Katie - What kinds of plants have people been growing? Is this for recreation? Is it for food? Is it both?
Tony - You won't be able to grow your main food calories this way. This is about quality of life. We've grown onions, radishes, cucumbers, lettuces, tomatoes, cauliflowers, squash, chillies, mint, coriander, and lots of other herbs; I got a WhatsApp message the other day with people harvesting strawberries from a collection of yogurt pots in a greenhouse; couple of hundred lettuces...
Katie - For experienced farmers who are used to growing in soil, was it quite hard to convince people to give it a go?
Tony - The key to getting Syrian farmers to change to something new is to get another Syrian farmer to explain it to them and be an advocate. We have a guy called Moaed Al Meselmani who's actually a Syrian refugee, he was a cereal researcher back in Syria. He helped enormously because he knows hydroponics can can speak Arabic.

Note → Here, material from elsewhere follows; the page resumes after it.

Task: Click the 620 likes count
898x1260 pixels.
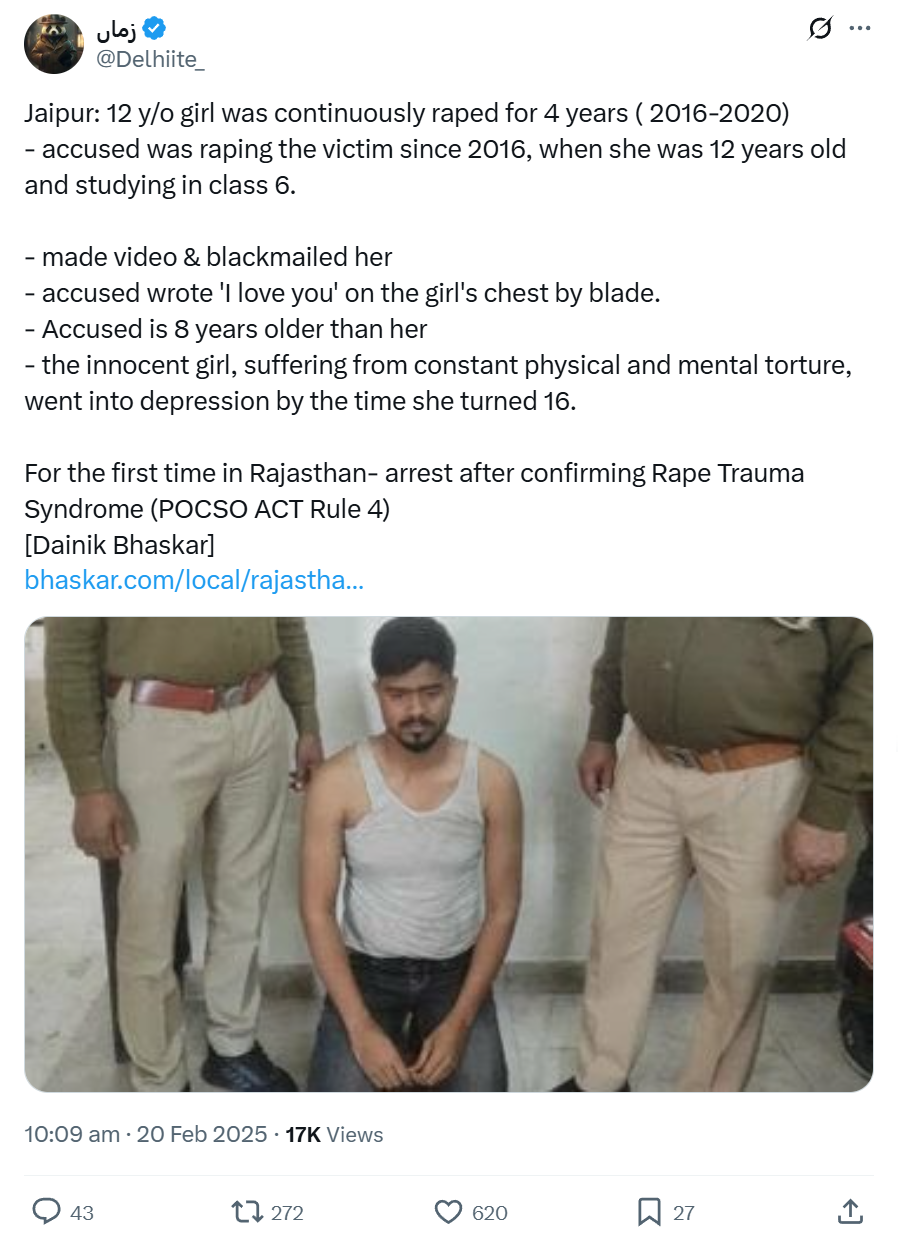Action: tap(490, 1213)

He convinced Abu Wisam, a 50-something Syrian engineer; he showed him and got him going, so he was the green-hand man that kept our hydroponic greenhouse working. You're far more likely to believe it if a Syrian farmer's telling you as opposed to some crazy English professor. And when you ask Maya, the young lady who works on the program, what she enjoys best about it, she says it's the smiles on the old ladies' faces because they can grow things again and they can see the color green. It gives people hope.
Katie - What have you learned from their experience of using this set-up?

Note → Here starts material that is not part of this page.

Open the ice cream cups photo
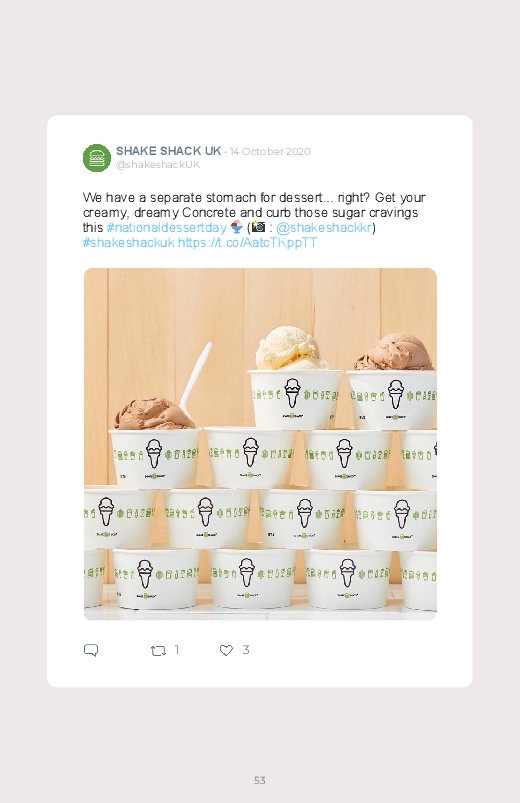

Tony - So we have a research program in Sheffield on hydroponic horticulture and we've learned lots of little tricks about how to start plants growing, what the right watering regimes would be in an arid place. Lots of little technological tricks as well, and little inventions. So one guy turned up and he'd been growing herbs in a yoghurt pot that was full of foam, and then he put that yoghurt pot inside a bigger pot and used a repurposed pump from a soap dispenser. So every time he took a piece of mint to make his mint tea he recirculated the nutrient solution.
Katie - Do you think that would be the potential to make this system self-sustaining? I'm just wondering, is it always going to be reliant on the nutrient solution being provided? Or could it be sourced locally?
Tony - It wouldn't be difficult in terms of technology to go out of the refugee camp into commercial production. We'd like to take it into a business so that the refugees, as they move out into the community, if they don't get to go home, can actually generate a livelihood from being hydroponic farmers in a very water-deprived country. It would be competitive with growing things in polytunnels because you get better water usage, so you'd need less water in a very water-deprived place; and actually you get more efficient usage of the nutrient fertiliser solutions. The reason we're currently fundraising is to take it to every other UN refugee camp. They always have people with time on their hands. We know that growing things improves people's wellbeing and mental health. They always have dirty mattresses, and they nearly always have farmers. So it's a really positive thing. It turns two potential problems, a waste disposal problem and an idle hands problem, into something that gives people an awful lot of satisfaction.